Wallach's research is partly funded by Samsung, he disclosed at the beginning of his talk, but his presentation in no way indicates that he speaks on the company's behalf. Wallach works at Rice's Computer Security Lab, and co-leads a team of researchers and PhD students on this project. The target is performing automated, static analysis of mobile Tizen apps submitted to the app store, in order to reduce the amount of time that each app demands of a human reviewer.
Analysis of Tizen apps
Wallach's team is only investigating one piece of the app review process, of course. Tizen offers two development frameworks: HTML5/JavaScript and native code; Wallach's team is looking at native apps while someone else is doing similar work on analysis of HTML5 apps. But Tizen apps can also be compiled with either a GCC or LLVM toolchain; Wallach's team is focusing on analysis of the LLVM-generated apps.
The reason is that the LLVM toolchain produces cross-platform LLVM "bitcode" executables (which are intended to run on either Intel or ARM hardware, both architectures that are supported by Tizen). The LLVM bitcode is an intermediate representation of the compiled program, designed to be optimized, he said, but that also means it is ripe for other forms of analysis. It preserves the high-level semantics of the program, unlike machine code, and it can be generated from multiple languages (unlike Java bytecode). Finally, it supports multiple architectures (which is of particular interest to the Tizen project), so one analysis framework would assist a lot of developers.
The security analysis performed by the team is static, he explained, meaning that the submitted app is not executed. Instead, the framework examines the program structure, flagging potential security problems. The basic idea is to mark points where app security is "tainted;" for example, in a potential information leak, such a point would have both a "source" call (e.g., requesting the device's GPS location) and a "sink" (e.g., sending some data to a remote server).
Obviously, if there is no conditional branching in the program flow between the source and the sink, it is trivial to determine if the program copies the GPS location into the data structure sent to the remote server, which could be a violation of security policy. Static analysis has to cope with the conditional flows, Wallach said. Historically, static analysis has been a conservative approach: assuming all branches in the code are taken, which can lead to false positives. It must also deal with other complexities such as pointer aliasing and object-oriented method dispatching, both of which introduce a lot of unknowns to cope with. On the other hand, he said, the opposite approach—dynamic analysis—tends to produce false negatives.

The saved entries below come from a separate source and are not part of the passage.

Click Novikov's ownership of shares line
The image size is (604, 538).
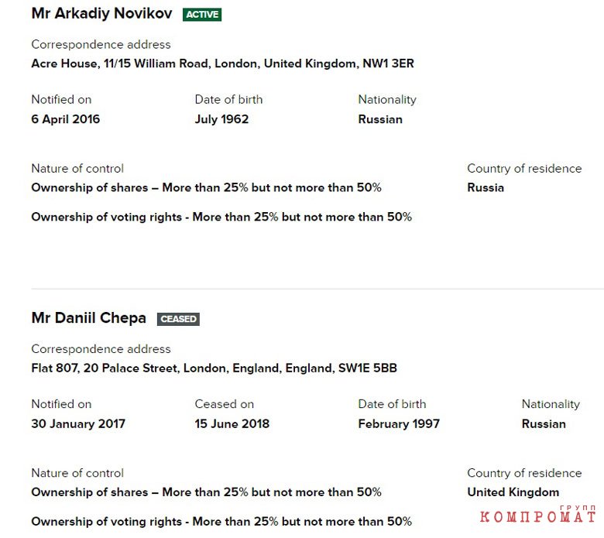tap(207, 188)
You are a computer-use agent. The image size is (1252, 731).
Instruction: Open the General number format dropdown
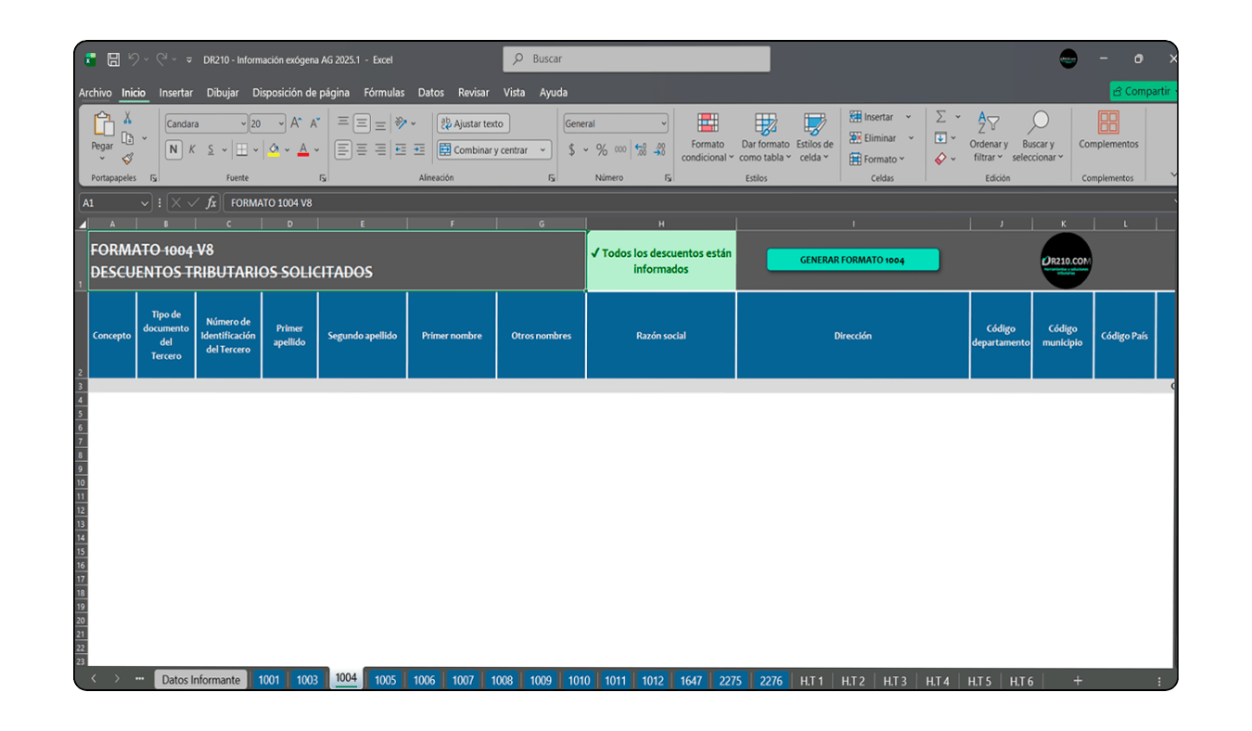point(663,124)
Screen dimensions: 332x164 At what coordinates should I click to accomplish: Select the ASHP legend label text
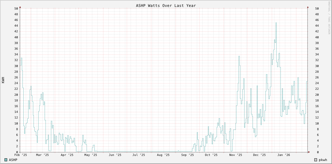point(13,160)
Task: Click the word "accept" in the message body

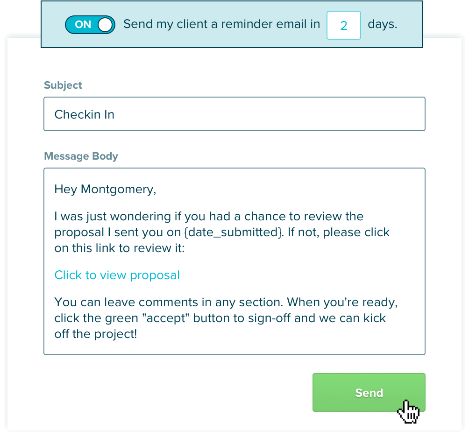Action: click(166, 318)
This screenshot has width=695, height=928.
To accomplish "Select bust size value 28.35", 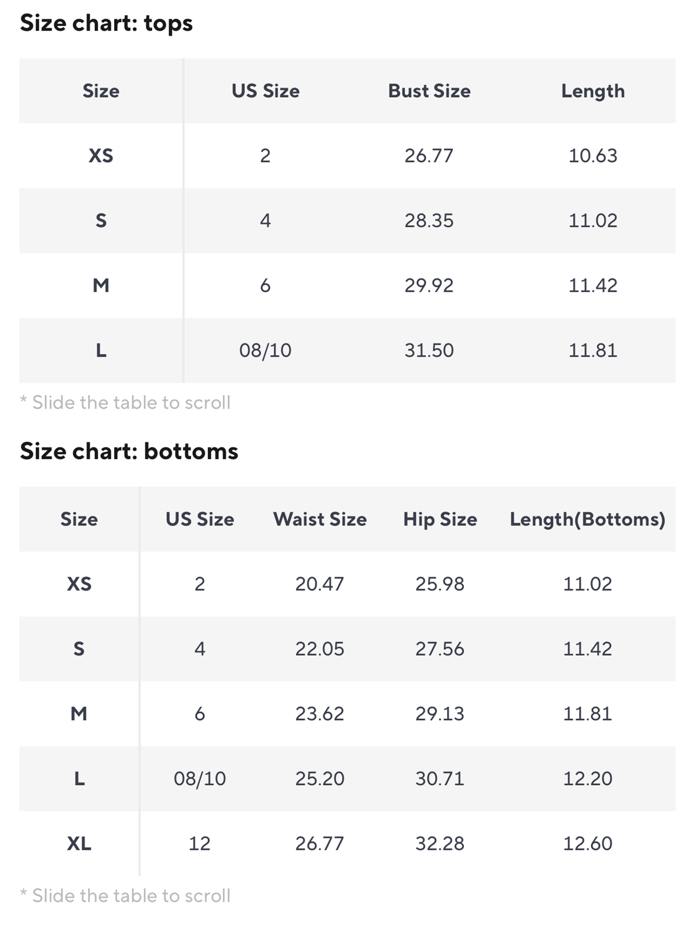I will [x=429, y=221].
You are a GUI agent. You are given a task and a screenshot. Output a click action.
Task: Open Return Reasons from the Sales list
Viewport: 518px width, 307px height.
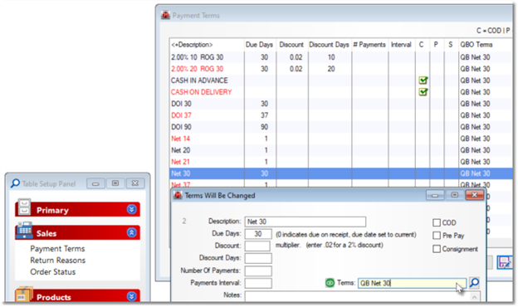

Control-flow analysis is not a new problem, of course, and there are existing approaches to reducing the potentially overwhelming number of false positives. The techniques do require some knowledge of the platform: knowing what the most likely vulnerabilities are, knowing what special cases should be allowed, and so on.
The group at Rice has been working for the past year to build an LLVM information-flow analysis engine for Tizen, though the project is far from finished. As of now, the group's work can statically analyze LLVM-bitcode Tizen apps, although Wallach pointed out that it does not analyze the Tizen libraries or kernel for vulnerabilities. Samsung provided the team with 30 apps as test cases, and the analysis found only one privacy leak, but just as importantly, it produced no false positives or false negatives. 30 apps (and 30 known apps, for that matter) is not a large test set, of course; an audience member asked Wallach if he would be interested in working on his company's library of 300 apps, to which Wallach replied "that would be fantastic."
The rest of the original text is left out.